Texte présenté:
==*==

En ces temps particuliers, il est fort de sens que Simone Veil, juive, déportée, ministre de la République, femme laïque et européenne qui a oeuvré pour l’amitié franco-allemande repose au panthéon aux côtés de son époux, comme en 1907 , sur décision du Président Fallieres , Marcelin Berthelot y fut accueilli avec son épouse.
Son départ de la cour des Invalides au son du “Chant des Déportés” clôtura une cérémonie à son image. Une décision qui illustre, outre une insigne émotion et une infinie justice, la grandeur de notre Nation.

==*==

Données brutes:
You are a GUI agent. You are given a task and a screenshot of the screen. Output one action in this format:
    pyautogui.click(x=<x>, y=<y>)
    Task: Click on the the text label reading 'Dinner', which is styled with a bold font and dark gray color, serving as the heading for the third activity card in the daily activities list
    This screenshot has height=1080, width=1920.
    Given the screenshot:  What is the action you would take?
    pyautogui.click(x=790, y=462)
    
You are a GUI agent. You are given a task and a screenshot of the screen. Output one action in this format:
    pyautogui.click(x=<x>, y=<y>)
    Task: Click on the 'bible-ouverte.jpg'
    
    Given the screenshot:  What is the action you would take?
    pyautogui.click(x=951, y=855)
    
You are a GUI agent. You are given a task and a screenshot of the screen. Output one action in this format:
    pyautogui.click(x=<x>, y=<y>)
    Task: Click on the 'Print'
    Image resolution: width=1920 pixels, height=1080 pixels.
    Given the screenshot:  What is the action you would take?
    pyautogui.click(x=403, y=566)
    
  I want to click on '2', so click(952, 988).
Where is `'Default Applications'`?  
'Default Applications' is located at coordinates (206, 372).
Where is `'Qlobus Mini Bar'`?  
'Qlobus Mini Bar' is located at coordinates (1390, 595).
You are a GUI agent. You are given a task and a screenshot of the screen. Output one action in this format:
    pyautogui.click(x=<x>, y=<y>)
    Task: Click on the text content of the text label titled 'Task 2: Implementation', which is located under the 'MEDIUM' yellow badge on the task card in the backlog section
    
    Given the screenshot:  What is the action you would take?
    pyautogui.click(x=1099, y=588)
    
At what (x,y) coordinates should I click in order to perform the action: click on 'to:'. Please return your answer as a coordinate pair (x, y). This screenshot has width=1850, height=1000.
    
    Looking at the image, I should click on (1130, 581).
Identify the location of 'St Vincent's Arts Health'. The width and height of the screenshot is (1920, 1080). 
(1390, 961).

==*==

Exercices:
(a) Selon le texte sur Simone Veil, au son de quel chant s'est fait son départ de la cour des Invalides ?
(b) Dans les entrées, reprenez les lignes qui vont de celle contenant « Identify the location » jusqu'à la fin des entrées en changeant « screenshot » en « image », sans rien toucher d'autre, et ne donnez que ces lignes.

Corrigé:
(a) Au son du « Chant des Déportés ».

(b)
Identify the location of 'St Vincent's Arts Health'. The width and height of the image is (1920, 1080). 
(1390, 961).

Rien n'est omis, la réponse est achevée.